Y ese hombre cucaracha que desaparecía con la luz encendida era también el niño de la foto, dulce y pícaro, al que nunca le importaron los regaños ni algún correazo, porque llevar la contraria podía ser más satisfactorio y acaso tener mejor recompensa. Me enseñaste a no temer porque no temías, a no llorar porque te sabías más fuerte: éramos los tres, éramos todo. Lo fuimos cuando a ustedes los obligaban a llevarme a jugar afuera, en el mundo inmenso de nuestro barrio, nada más porque yo, así de molesta, quería seguirlos a cualquier parte, juntarme con los de su edad y mostrarles que era capaz de alcanzarlos en la bicicleta, de no perderme, de no rasparme las rodillas, de no llorar si algo malo me pasaba, de no contar nuestras aventuras por los lotes abandonados del vecindario, de no poner quejas. Y a veces las ponía y sé que me odiabas. Tal vez maldecías el tener que llevarme con la promesa de regresarme siempre a salvo. Ahora yo misma me odiaría por eso.

El niño con camiseta de rayas blancas y rojas en la foto de la pared se desvaneció cuando dejamos de ser nosotros y quisimos convertirnos en adultos. No sabíamos entonces cuánto íbamos a perder. Ustedes se graduaron del colegio y cambiaron de ciudad. Estaba orgullosa y quería, de nuevo, hacer lo mismo, ser grande, alejarme de lo que yo conocía. No sé lo que vivieron en esos tiempos, los dos o tres años que pasan en la vida de un muchacho que empieza a buscar su destino.

Pero un día te encontraste solo, sin hermanos a tu rescate, sin nadie a quién cuidar ni a quién defender, sin alguien al que tuvieras que pelearle. Estabas solo y la batalla era contigo. El niño de la foto desapareció por completo. Tu mente cambió y ya no se podía alegar necedad o rebeldía extrema. El pelo largo, las uñas pintadas de negro, la música estridente, los chistes de mal gusto, las llegadas al amanecer, los cigarrillos, las escapadas, cada una de esas cosas era apenas un alboroto de adolescente, el juego de un niño bueno que quiere ser malo. Nada que importara porque la trama de tus pensamientos comenzaba a volverse incomprensible para nosotros. No sabíamos quién eras ni por qué cambiaste. Una noche simplemente oímos tus incoherencias en el teléfono: mencionabas extraterrestres, brujas y demonios, también a tus amigos asesinados por la violencia. Aun así, no teníamos idea de qué era lo que estabas viviendo.

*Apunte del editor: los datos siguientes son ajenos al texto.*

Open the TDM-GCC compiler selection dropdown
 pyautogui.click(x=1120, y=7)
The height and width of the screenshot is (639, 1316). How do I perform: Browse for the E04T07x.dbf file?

Yo te oigo a veces reír cuando nos veo a los tres en una foto que papá tomó con amor. Escucho tu pronunciación de niño que no sabe decir mi nombre cuando estás contento y abrazas a mamá en silencio, sin algún reproche. Tus palabras son dulces, no reclaman. Pero cada día me cuesta más reconocer que eres el mismo niño de la foto, mi hermano mayor, el de la mitad, el más bajito que yo, mi malvado, mi gemelo desigual, el que me decía que era el hombre cucaracha. Ese que yo sabía que me odiaba y me amaba más que a nadie en el mundo.